* **SUPPLIED DATA**:
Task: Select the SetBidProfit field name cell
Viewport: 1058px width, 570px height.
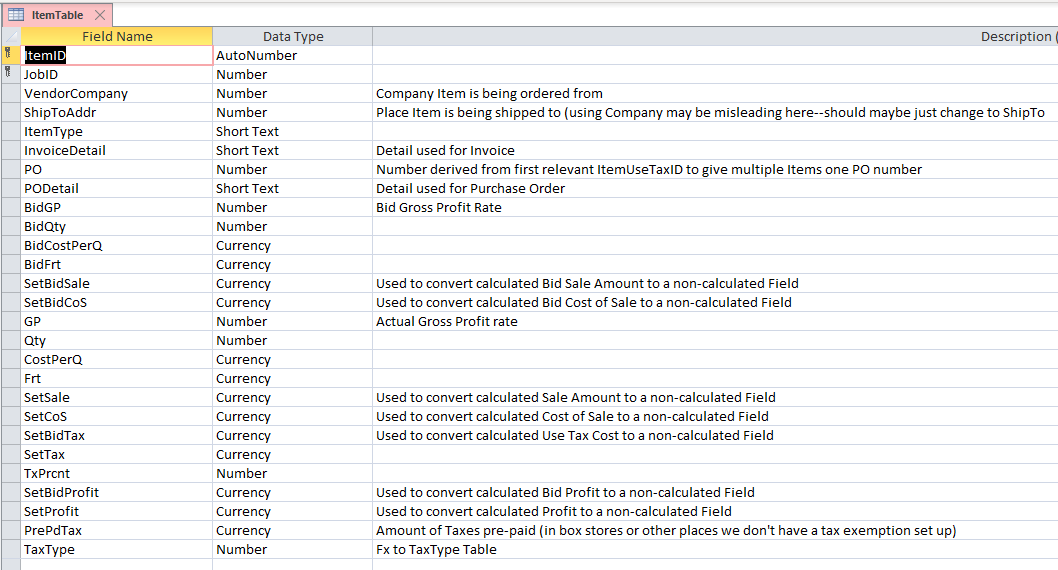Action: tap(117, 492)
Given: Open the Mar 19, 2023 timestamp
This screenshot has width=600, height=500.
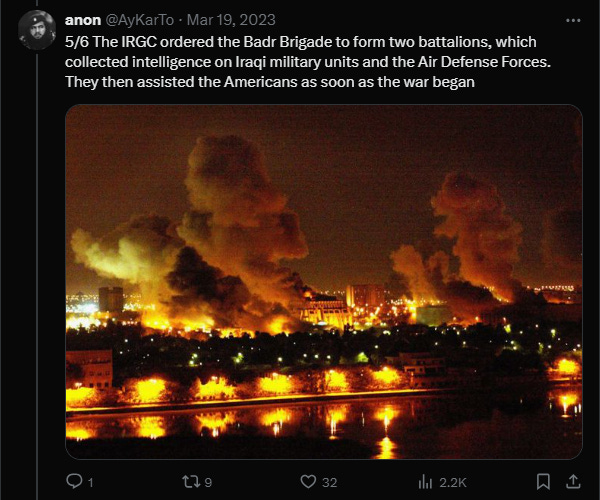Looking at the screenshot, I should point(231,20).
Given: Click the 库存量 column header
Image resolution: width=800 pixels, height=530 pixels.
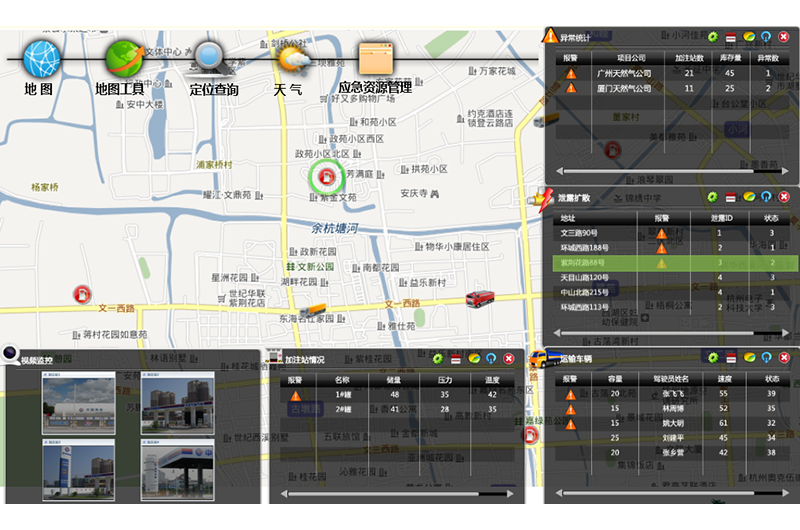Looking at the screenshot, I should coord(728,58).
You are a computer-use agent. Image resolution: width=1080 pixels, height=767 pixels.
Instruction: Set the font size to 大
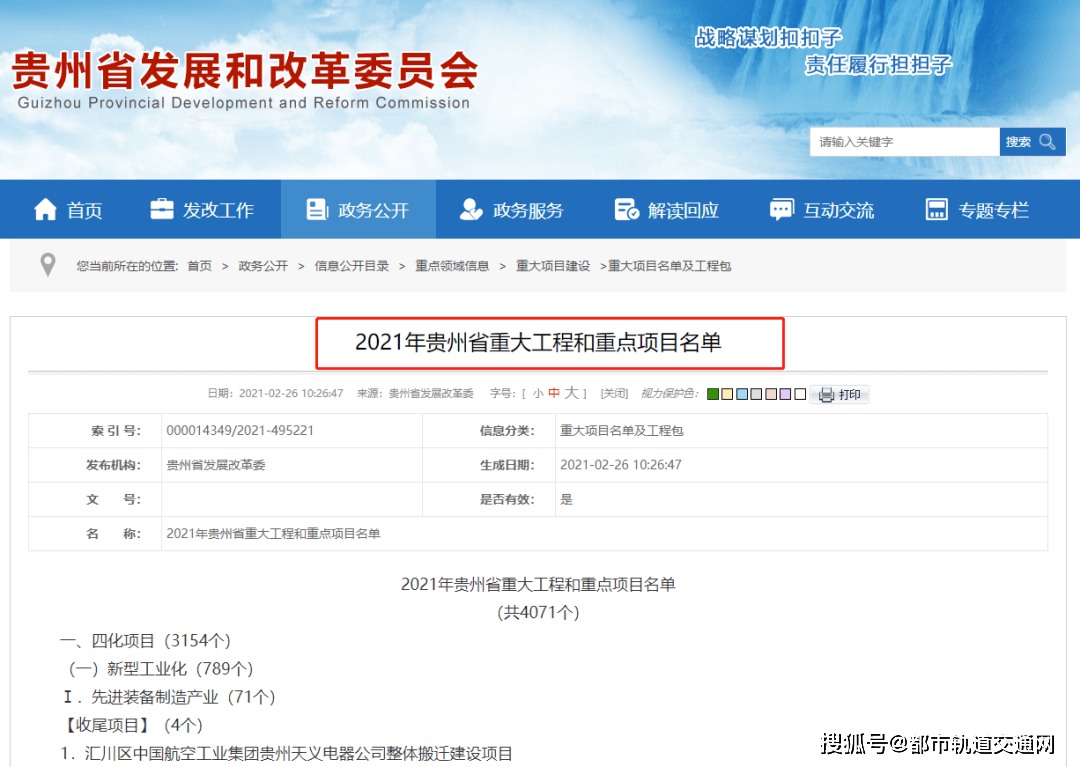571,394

--

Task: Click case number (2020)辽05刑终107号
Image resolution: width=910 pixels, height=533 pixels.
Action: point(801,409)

* **TASK DIRECTIONS**: Filter the records for the string "Click" and copy every line that holds it.

* **SOLUTION TO THE PROBLEM**:
Given: Click the 库存量 column header
Task: Click case number (2020)辽05刑终107号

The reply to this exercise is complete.